Hybrid nanostructured coating for increased resistance of prosthetic devices to staphylococcal colonization

Prosthetic medical device-associated infections are responsible for significant morbidity and mortality rates. Novel improved materials and surfaces exhibiting inappropriate conditions for microbial development are urgently required in the medical environment. This study reveals the benefit of using natural Mentha piperita essential oil, combined with a 5 nm core/shell nanosystem-improved surface exhibiting anti-adherence and antibiofilm properties. This strategy reveals a dual role of the nano-oil system; on one hand, inhibiting bacterial adherence and, on the other hand, exhibiting bactericidal effect, the core/shell nanosystem is acting as a controlled releasing machine for the essential oil. Our results demonstrate that this dual nanobiosystem is very efficient also for inhibiting biofilm formation, being a good candidate for the design of novel material surfaces used for prosthetic devices.

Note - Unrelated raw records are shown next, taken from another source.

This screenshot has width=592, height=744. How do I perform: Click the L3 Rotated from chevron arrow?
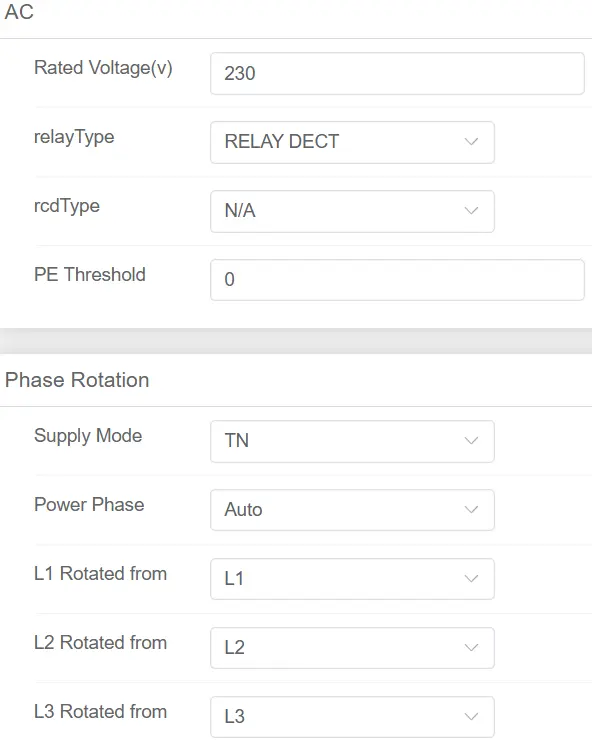pos(471,716)
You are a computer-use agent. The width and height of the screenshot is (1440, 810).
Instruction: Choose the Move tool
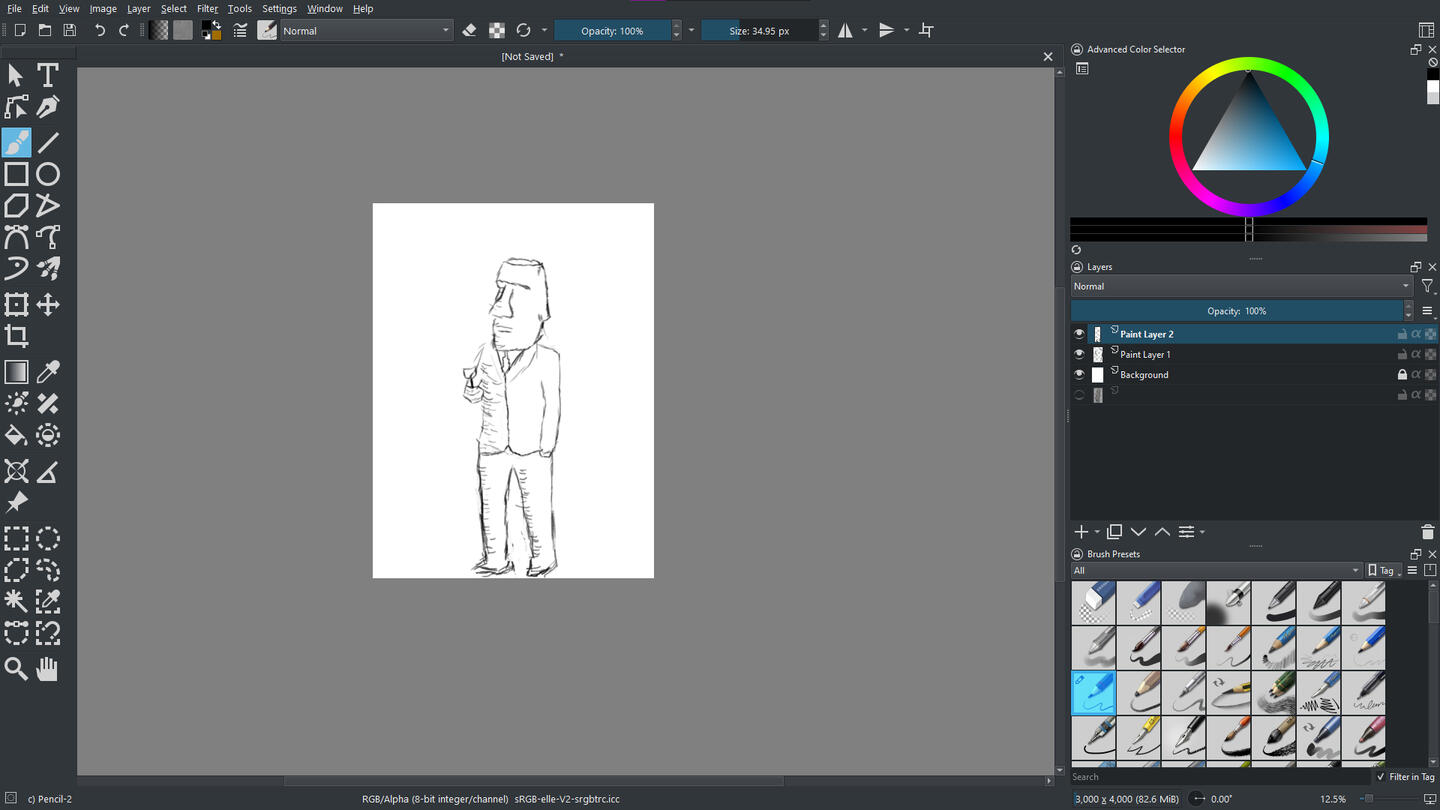click(47, 305)
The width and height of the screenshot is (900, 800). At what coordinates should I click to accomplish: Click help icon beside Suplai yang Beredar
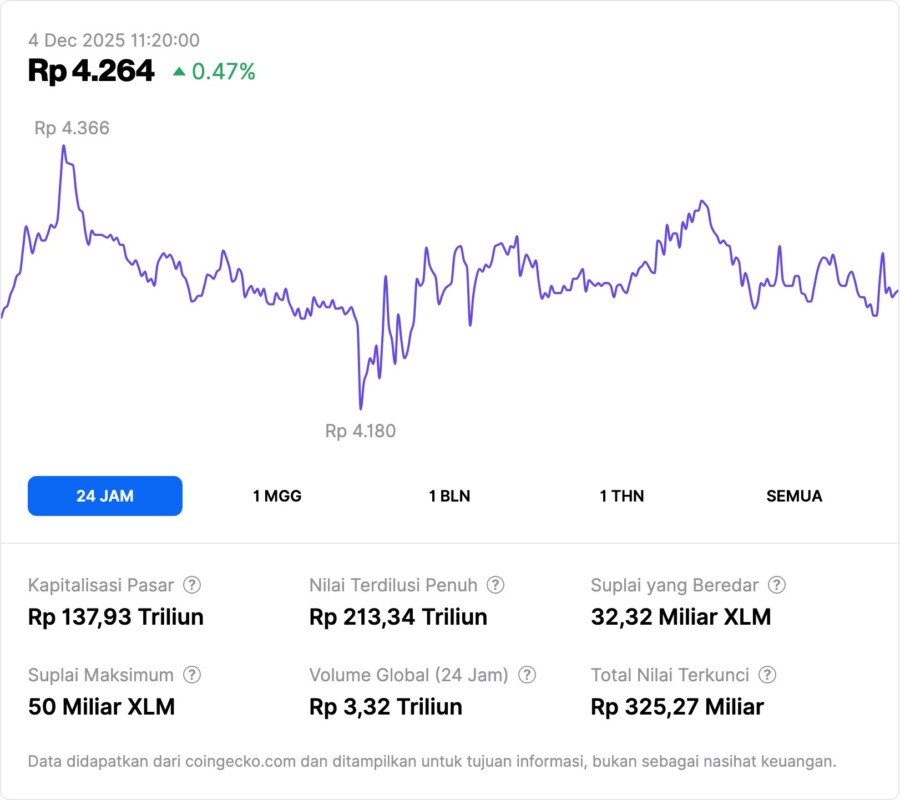point(776,585)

Modified wound dressing with phyto-nanostructured coating to prevent staphylococcal and pseudomonal biofilm development

This paper reports a newly fabricated nanophyto-modified wound dressing with microbicidal and anti-adherence properties. Nanofluid-based magnetite doped with eugenol or limonene was used to fabricate modified wound dressings. Nanostructure coated materials were characterized by TEM, XRD, and FT-IR. For the quantitative measurement of biofilm-embedded microbial cells, a culture-based method for viable cell count was used. The optimized textile dressing samples proved to be more resistant to staphylococcal and pseudomonal colonization and biofilm formation compared to the uncoated controls. The functionalized surfaces for wound dressing seems to be a very useful tool for the prevention of wound microbial contamination on viable tissues.